February 25, 2003
WILLARD – A Southern Baptist missionary, her 10-month-old son and four-year-old daughter from Missouri were injured when a car bomb exploded March 4 at the airport in Davao City, Philippines.
Barbara Wallis Stevens, 33, of Willard, son Nathan, and daughter, Sarah, were slightly wounded in the attack that killed another Southern Baptist missionary, William P. "Bill" Hyde, 59, of Cedar Rapids, Iowa. Stevens’ husband, Mark, was uninjured in the attack.
"Our hearts go out to these families and their coworkers," said Larry Cox, a spokesman for the Southern Baptist International Mission Board in Richmond, Va. "We ask Christians everywhere to pray that God would show himself strong for these families, their coworkers and the other members of the Southern Baptist missionary family."
At least 19 people were killed and 150 injured in the blast, which occurred outside the arrival terminal of the Davao Airport in the Philippines’ second largest city.
The blast ripped through a shelter outside the terminal in which scores of people were huddled to escape a downpour.
Barbara Stevens serves as a church and home outreach worker, while her husband is a church planter.

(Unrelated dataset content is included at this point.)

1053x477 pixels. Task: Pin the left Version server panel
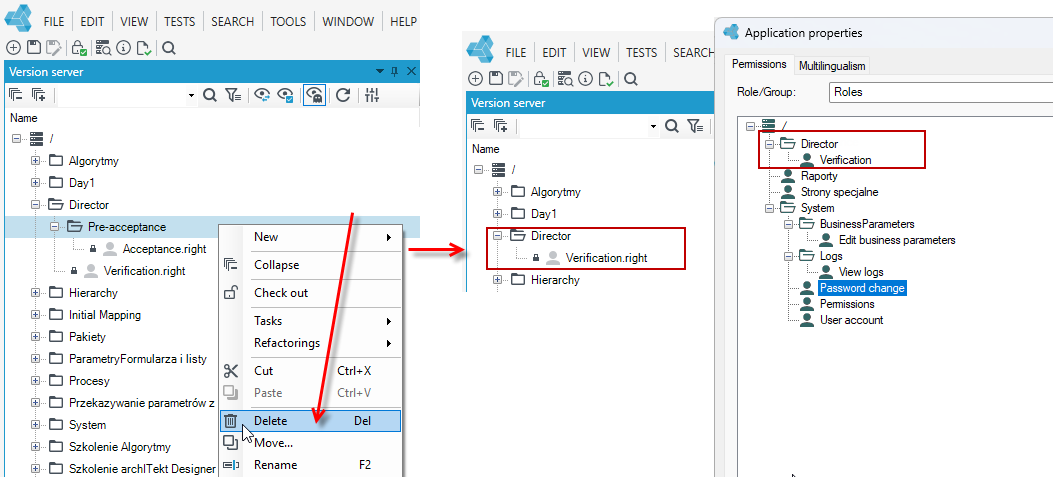(395, 71)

She said in a telephone interview from the hospital that her family had just arrived from Manila where they had attended a home school conference for missionaries when the bomb went off. Hyde had come to the airport to pick them up.
"I just heard it explode to my side," she said. "I was carrying my infant son so I grabbed my daughter and picked her up and ran away. I was afraid there could be more bombs."
No one claimed responsibility for the blast at Davao Airport on Mindanao Island. But the military has accused Muslim Islamic Liberation Front rebels for recent violence, including a car bombing at nearby Cotabato Airport last month in which one woman was killed.
A civil defense spokeswoman in Davao, Susan Madrid, said the explosion occurred at 5:20 p.m. local time.
"I saw bodies flying," Terry Labado, an airport official said.
"We rushed out of the building to see where the explosion happened. We saw many dead."
Hyde died sometime later in surgery from severe head and leg injuries. A former music teacher, Hyde served in church and leadership development. He and his wife, Lyn Gage Hyde, were appointed by the International Mission Board in October 1978. The Hydes have two grown sons.
Barbara and Mark Stevens, 31, were appointed in September 2000. She serves as a church and home outreach worker. Her husband is a church planter and lists his hometown as Nixa.
"They’re very close to our heart," said Tim Warren, pastor of First Baptist Church, Willard, where Barbara grew up. "They’ve come back and spoken several times, letting us know what is happening with the mission field."
"I got a call about 5:25 a.m. from the Sunday School teacher of Barbara’s mother. My reaction has just been one of unbelief."
He said Barbara had shrapnel in her left side and foot and was released shortly after she went to the hospital.
Nathan had a bleeding disorder, he said, so the church started its prayer chain.
"The bleeding just miraculously stopped. I think there was so much prayer going up, and God just honored it. They didn’t have to do surgery."
He said the Vacation Bible School at the church had raised money for the couple, "because they are so close to our hearts."
Warren said they used the money to buy cell phones, "so Barbara is able to talk to Mark when he’s dealing with the tribal people out in the middle of nowhere."
Barbara is a graduate of Southwest Missouri State University and attended the Southern Baptist Theological Seminary in Louisville, Ky. Mark is a graduate of Southwest Baptist University. Mark also earned a master’s of divinity degree from Southern Seminary.
Both were church planter apprentices as International Service Corps missionaries from 1998 until they received their IMB appointments in September 2000. (Baptist Press, Mark Kelly of the International Mission Board, staff writer Allen Palmeri of The Pathway.)